§ 34 SächsLJagdG, Jagd- und Schonzeiten

§ 34 SächsLJagdG
Sächsisches Landesjagdgesetz (SächsLJagdG)
Landesrecht Sachsen
Titel: Sächsisches Landesjagdgesetz (SächsLJagdG)
Normgeber: Sachsen

Amtliche Abkürzung: SächsLJagdG
Referenz: 651-1

Abschnitt: VI. Abschnitt – Jagdausübung → 2. – Jagdbeschränkungen
 

(1) Das Staatsministerium für Umwelt und Landwirtschaft wird ermächtigt, durch Rechtsverordnung

  1. 1.
    Tierarten, die in § 2 Abs. 1 des Bundesjagdgesetzes nicht genannt sind, dem Jagdrecht zu unterstellen und für diese Tierarten Jagdzeiten festzusetzen,
  2. 2.
    gemäß § 22 Abs. 1 Satz 3 des Bundesjagdgesetzes die Jagdzeiten abzukürzen oder aufzuheben,
  3. 3.
    gemäß § 22 Abs. 4 Satz 2 des Bundesjagdgesetzes Ausnahmen von dem Jagdverbot in den Setz- und Brutzeiten für Schwarzwild, Wildkaninchen, Fuchs, Silber- und Lachmöwe sowie Höckerschwäne zu bestimmen.

(2) Das Staatsministerium für Umwelt und Landwirtschaft wird ermächtigt, durch Rechtsverordnung

  1. 1.
    gemäß § 22 Abs. 1 Satz 3 des Bundesjagdgesetzes für bestimmte Gebiete oder für einzelne Jagdbezirke aus besonderen Gründen der Wildseuchenbekämpfung und des Naturschutzes und der Landschaftspflege zum Abschuss kranken und kümmernden Wildes, zur Vermeidung von übermäßigen Wildschäden, zu wissenschaftlichen Zwecken, Lehr- und Forschungszwecken, bei Störung des Naturhaushaltes oder der Wildhege die Schonzeiten aufzuheben,
  2. 2.
    gemäß § 22 Abs. 2 Satz 2 des Bundesjagdgesetzes bei Störung des Naturhaushaltes Jagdzeiten festzusetzen,
  3. 3.
    gemäß § 22 Abs. 3 des Bundesjagdgesetzes aus Gründen des Naturschutzes und der Landschaftspflege Schonzeiten für Wild gänzlich zu versagen.

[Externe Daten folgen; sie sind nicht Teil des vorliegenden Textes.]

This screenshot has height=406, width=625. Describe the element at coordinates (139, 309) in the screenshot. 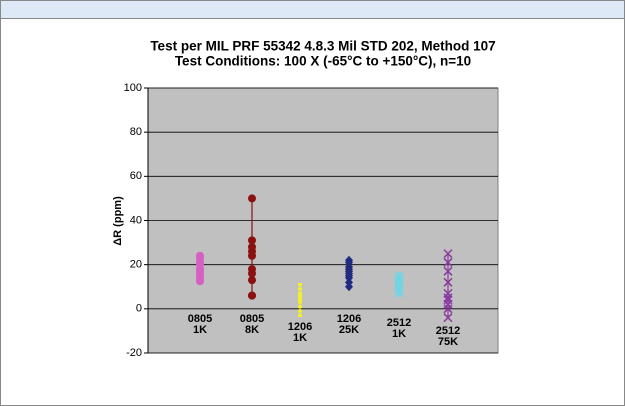

I see `y-tick-label: 0` at that location.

(3) Rechtsverordnungen nach Absatz 2 ergehen bei Wildseuchenbekämpfung im Einvernehmen mit dem Staatsministerium des Innern.

(4) Die obere Jagdbehörde kann im Benehmen mit der höheren Naturschutzbehörde

  1. 1.
    in Einzelfällen für den Lebendfang von Wild Ausnahmen nach § 22 Abs. 1 Satz 4 des Bundesjagdgesetzes und zu wissenschaftlichen Lehr- und Forschungszwecken oder für Zwecke der Aufzucht und Wiedereinsetzung Ausnahmen nach § 22 Abs. 4 Satz 5 des Bundesjagdgesetzes zulassen,
  2. 2.
    Regelungen nach Absatz 2 Nr. 1 und 2 auch durch Einzelanordnung treffen und gemäß § 22 Abs. 2 Satz 2 des Bundesjagdgesetzes Ausnahmen zulassen,
  3. 3.
    gemäß § 22 Abs. 4 Satz 3 des Bundesjagdgesetzes im Einzelfall das Aushorsten von Nestlingen und Ästlingen der Habichte für Beizzwecke genehmigen.

(1) Red. Anm.:
Außer Kraft am 1. September 2012 durch Artikel 4 Absatz 2 des Gesetzes vom 8. Juni 2012 (SächsGVBl. S. 308). Zur weiteren Anwendung s. Artikel 1 § 39 Absatz 4 des Gesetzes vom 8. Juni 2012 (SächsGVBl. S. 308).